We are doing our best to raise our families and trying to manage in a sustainable way energy costs, recycling waste, supporting our kids’ schools, those affected by natural disasters and undertaking voluntary work in a variety of community organisations.
Ordinary people are doing ordinary things despite the fact that there are no wage increases, a range of workers are taking wage cuts or redundancy and penalty rates are under attack.
Add to that the real threat to ordinary people from the casualisation of work that is leading to a lack of job security.
Meanwhile we have a conservative government led by a weak and spineless individual that hasn't got the guts to take on the fundamentalists in his government.
This is a government that gives tax benefits to big business at the same time attacking those on welfare and the take home pay of workers affected by the removal of penalty rates.
On the other side we have Labor that through its leader projects little confidence things are going to change for the better.
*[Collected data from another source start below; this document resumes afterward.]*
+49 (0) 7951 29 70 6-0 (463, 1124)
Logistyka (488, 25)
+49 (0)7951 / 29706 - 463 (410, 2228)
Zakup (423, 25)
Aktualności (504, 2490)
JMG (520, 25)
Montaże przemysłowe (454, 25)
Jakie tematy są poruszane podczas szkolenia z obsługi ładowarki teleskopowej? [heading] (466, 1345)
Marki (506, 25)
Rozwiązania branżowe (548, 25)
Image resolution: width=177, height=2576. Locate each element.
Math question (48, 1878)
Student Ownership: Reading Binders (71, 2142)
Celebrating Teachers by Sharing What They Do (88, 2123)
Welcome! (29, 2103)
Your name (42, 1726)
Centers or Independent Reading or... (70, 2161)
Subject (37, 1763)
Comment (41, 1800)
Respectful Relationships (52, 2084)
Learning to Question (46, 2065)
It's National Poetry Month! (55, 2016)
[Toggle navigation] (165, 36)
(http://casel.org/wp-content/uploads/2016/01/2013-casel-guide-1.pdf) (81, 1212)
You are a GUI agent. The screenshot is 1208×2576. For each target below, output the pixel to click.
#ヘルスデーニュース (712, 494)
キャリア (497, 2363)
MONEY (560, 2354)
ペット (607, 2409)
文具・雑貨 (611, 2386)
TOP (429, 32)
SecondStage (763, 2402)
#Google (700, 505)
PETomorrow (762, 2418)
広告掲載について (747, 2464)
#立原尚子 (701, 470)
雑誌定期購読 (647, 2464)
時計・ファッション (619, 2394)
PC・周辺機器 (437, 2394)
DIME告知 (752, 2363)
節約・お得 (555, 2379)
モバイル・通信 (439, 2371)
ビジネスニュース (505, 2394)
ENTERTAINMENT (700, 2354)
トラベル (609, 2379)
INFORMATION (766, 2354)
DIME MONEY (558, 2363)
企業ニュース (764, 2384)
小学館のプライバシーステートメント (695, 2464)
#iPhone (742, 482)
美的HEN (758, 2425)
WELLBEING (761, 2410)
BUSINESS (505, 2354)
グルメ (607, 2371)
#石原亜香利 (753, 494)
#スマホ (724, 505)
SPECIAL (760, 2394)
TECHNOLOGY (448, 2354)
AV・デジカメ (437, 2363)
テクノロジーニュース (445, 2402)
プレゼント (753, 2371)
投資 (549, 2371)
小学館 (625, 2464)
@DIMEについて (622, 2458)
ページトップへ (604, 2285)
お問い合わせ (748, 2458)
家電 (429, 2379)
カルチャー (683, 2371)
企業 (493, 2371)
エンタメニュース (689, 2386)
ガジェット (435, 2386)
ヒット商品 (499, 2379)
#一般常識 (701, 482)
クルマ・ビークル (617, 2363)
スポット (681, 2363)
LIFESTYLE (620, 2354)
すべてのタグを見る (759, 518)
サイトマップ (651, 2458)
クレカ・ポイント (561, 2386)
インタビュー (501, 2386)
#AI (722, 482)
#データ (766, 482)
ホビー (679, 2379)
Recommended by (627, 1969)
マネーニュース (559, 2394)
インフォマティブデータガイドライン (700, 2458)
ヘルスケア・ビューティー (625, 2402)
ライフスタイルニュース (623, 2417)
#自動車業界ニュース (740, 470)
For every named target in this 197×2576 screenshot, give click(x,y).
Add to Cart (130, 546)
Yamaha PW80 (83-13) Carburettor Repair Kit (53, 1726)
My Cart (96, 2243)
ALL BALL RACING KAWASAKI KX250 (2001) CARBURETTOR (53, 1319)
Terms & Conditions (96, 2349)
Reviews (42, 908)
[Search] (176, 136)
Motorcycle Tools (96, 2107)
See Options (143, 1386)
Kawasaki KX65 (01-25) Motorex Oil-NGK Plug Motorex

Remember it wasn't only the conservatives that privatised government trading businesses with the resultant loss of ongoing revenue - that will need to be made up by ordinary working people once the profits have been spent.
Then we come to the Greens. Slowly they have become a "political party" with factions and personalities ready to interpret policy and procedures that best reflect their own ambition.
The last time the Greens did a deal with the conservatives we ended up with four members of One Nation.
What the Australian Greens have forgotten is to maximise the environmental benefits there needs to be a social justice element that ensures all share in the benefits of a clean green environment.
Let’s face it, there is no stronger advocate for justice in the workplace and in society generally than Lee Rhiannon.
K. Bone, Conjola Park
Need to slow down
Australia’s emergency workers know the horrifying realities of the road toll all too well, as they respond to serious accidents on a daily basis.
All are committed to bringing down the road toll and any rules, and measures, which increase safety for drivers.
In NSW, I believe more needs to be done to protect emergency workers on the road – specifically - a new law that requires drivers to slow to 40km/h when passing a stationary, or slow moving, emergency vehicle with flashing lights or sirens.
Drivers should only increase their speed again, when reaching a safe distance from the scene.
This would be consistent with steps Victoria and South Australia have taken to protect emergency service workers.
It is the same law we use in other areas of the community where vulnerable road users are present, like school zones, school buses and roadwork sites.
As the representative association of the 74,000 members of the NSW Rural Fire Service, I believe this measure is vital in protecting NSW RFS members, and all emergency services workers.
In fact, given the frequency of interstate firefighting arrangements during major emergencies, consistent road rules nationally would be logical in minimising accidents and protecting the safety of emergency service workers, protecting the community, right across the nation. It would also assist drivers when travelling interstate.
The safety of our members is paramount, and the association will continue to lobby and work with government in advocating the adoption of a 40km/h speed limit as a means to safeguard the safety of the people whose job is to protect and safeguard the community.